> _Document section_
'''

EAT THIS

Snacking as a way to improve healthy eating habits

Posted Jan. 07, 2013, at 11:08 a.m.

The high prevalence of overweight people and obesity among the U.S. population has lead researchers to look at the possible associations between specific dietary patterns and weight status. Snacking is one dietary pattern that has been analyzed. Previous research on snacking has indicated that it may contribute to higher caloric intake which is a cause of obesity. Other studies, however, have demonstrated benefits of snacking, such as improved micronutrient and food group intake.

A recent article in Food Management claims that snacking has gained popularity. This isn’t rocket science, however, the article further explained that healthful snacking is becoming an accepted habit — which is welcome news and something to celebrate! New research reveals that one out of every five eating “occasions” is now a snack, and that consumers more and more are viewing snacking as a way to improve healthy eating habits. Research has revealed that consumers who follow the most healthful diets snack twice as often as those with less healthful diets.

Compared to data from five years ago, U.S. consumers are less likely to skip breakfast, lunch and dinner meals. These meals, however, are often smaller than in the past. The number of items consumed at each main meal has declined over time and consumers are snacking more often in-between meals.

Over the past several years the incidence of morning snacking has increased. The time of day of snacks has a significant effect on food choices. The top morning snack is fresh fruit, but the top afternoon or evening snack is still most often a candy bar. On a positive note, morning snack occasions now exceed afternoon snack occasions. The average number of snacks consumed per day has doubled, and the percentage of adults snacking on any given day has risen from 59 to 90 percent. It is important to note that the definition used for snacks or snacking occasions were distinct eating occasions that consisted of one or more food and beverage items, including plain water.

'''

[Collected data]
'''

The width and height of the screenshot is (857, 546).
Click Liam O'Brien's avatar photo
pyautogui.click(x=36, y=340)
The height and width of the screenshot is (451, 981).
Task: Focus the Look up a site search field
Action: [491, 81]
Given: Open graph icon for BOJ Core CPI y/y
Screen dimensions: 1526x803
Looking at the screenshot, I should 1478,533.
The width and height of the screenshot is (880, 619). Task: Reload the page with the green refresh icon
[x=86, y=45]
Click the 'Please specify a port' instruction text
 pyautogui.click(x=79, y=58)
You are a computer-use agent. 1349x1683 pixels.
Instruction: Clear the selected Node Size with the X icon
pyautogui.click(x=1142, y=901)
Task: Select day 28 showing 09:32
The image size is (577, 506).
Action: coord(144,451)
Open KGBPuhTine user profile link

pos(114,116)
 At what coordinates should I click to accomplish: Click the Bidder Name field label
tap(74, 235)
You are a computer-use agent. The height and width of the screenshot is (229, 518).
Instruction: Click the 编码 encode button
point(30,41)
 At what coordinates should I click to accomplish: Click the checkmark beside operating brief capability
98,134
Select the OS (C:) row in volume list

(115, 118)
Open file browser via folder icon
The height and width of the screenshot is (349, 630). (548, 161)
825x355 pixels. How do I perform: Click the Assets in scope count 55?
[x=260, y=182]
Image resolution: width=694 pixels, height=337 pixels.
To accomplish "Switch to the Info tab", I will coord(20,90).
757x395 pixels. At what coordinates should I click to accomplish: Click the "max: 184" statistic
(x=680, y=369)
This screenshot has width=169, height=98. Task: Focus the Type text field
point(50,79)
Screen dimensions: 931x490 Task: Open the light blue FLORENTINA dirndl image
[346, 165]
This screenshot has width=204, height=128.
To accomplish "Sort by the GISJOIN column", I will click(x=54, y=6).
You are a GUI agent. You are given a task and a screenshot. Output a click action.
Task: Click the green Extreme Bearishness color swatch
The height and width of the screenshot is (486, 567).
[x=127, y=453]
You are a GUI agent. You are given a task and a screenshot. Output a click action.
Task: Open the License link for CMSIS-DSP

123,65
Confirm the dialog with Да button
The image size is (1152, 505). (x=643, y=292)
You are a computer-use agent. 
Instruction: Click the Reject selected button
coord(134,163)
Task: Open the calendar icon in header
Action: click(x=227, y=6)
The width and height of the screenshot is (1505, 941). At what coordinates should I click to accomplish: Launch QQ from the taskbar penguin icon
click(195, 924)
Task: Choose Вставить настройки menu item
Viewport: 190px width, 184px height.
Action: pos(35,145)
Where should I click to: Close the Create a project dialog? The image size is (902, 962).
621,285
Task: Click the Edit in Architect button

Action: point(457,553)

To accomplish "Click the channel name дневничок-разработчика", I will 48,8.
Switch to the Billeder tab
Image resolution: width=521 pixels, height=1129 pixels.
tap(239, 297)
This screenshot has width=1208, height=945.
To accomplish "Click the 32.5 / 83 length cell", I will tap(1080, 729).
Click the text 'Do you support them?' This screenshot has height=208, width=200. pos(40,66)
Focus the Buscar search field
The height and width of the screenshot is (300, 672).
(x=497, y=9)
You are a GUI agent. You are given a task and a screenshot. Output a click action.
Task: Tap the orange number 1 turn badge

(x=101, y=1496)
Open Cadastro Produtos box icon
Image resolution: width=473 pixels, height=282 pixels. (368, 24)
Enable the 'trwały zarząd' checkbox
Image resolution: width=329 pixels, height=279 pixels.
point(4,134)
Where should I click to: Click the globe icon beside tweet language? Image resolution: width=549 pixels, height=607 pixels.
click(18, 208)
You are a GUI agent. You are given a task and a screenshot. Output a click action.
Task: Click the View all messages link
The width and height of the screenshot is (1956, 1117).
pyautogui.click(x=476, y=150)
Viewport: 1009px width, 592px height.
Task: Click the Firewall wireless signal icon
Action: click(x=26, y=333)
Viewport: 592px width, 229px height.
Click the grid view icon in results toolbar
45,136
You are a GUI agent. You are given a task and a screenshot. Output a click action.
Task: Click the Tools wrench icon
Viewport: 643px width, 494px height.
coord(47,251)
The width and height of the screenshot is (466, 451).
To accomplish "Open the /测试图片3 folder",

'''

> _Exercise set_
1. Answer these from the snacking article:
(a) What is the top morning snack?
(b) According to the new research, how many eating "occasions" are now a snack?
(c) The percentage of adults snacking on any given day has risen from what figure to what figure?
2. Print the part of the snacking article starting at "The high prevalence" and ending at "food group intake.".
3. Carry on the snacking article from its last sentence.

> _Results for each task_
1.
(a) Fresh fruit.
(b) One out of every five.
(c) From 59 to 90 percent.

2.
The high prevalence of overweight people and obesity among the U.S. population has lead researchers to look at the possible associations between specific dietary patterns and weight status. Snacking is one dietary pattern that has been analyzed. Previous research on snacking has indicated that it may contribute to higher caloric intake which is a cause of obesity. Other studies, however, have demonstrated benefits of snacking, such as improved micronutrient and food group intake.

3.
So what are people in the U.S. snacking on? According to Men’s Health, the list of the Top 50 snacks in America include: granola bars, Kashi cereal bars, Fiber One bars, raisin bread, soups, oatmeal, frozen snacks, granola, lean pockets, beef jerky, pretzels, popcorn, yogurt, low fat cottage cheese, string cheese, fruit smoothies, V8 juice, Triscuits, Kettle Cuisine Three Bean Chili, hummus, peanut butter, dried fruit, carrots and dip, sweet potato chips, etc. There are a variety of nutritious choices available — if you can’t find a snack on this list to please you there is just no pleasing you. For more information, visit eatthis.menshealth.com and look for the 50 Best Snack Foods in America. At first I was skeptical about what kind of list would be available from Men’s Health, but actually it is quite a reasonable list, although much of the food is processed.

I would like to see more emphasis placed on making homemade snacks that people can take with them to work, school, etc. Here is a recipe to try.

Raspberries are a wonderful fruit — you could easily substitute blackberries in this recipe. Combine a raspberry bar with a glass of low fat milk or a string cheese for a balanced breakfast.

Packed with fiber, folate, potassium and iron, these easy-to-make raspberry bars are a perfect healthy snack or on-the-go-breakfast. Pressing the crumbs firmly into the pan and on top of the berry filling is important to make the bars hold together.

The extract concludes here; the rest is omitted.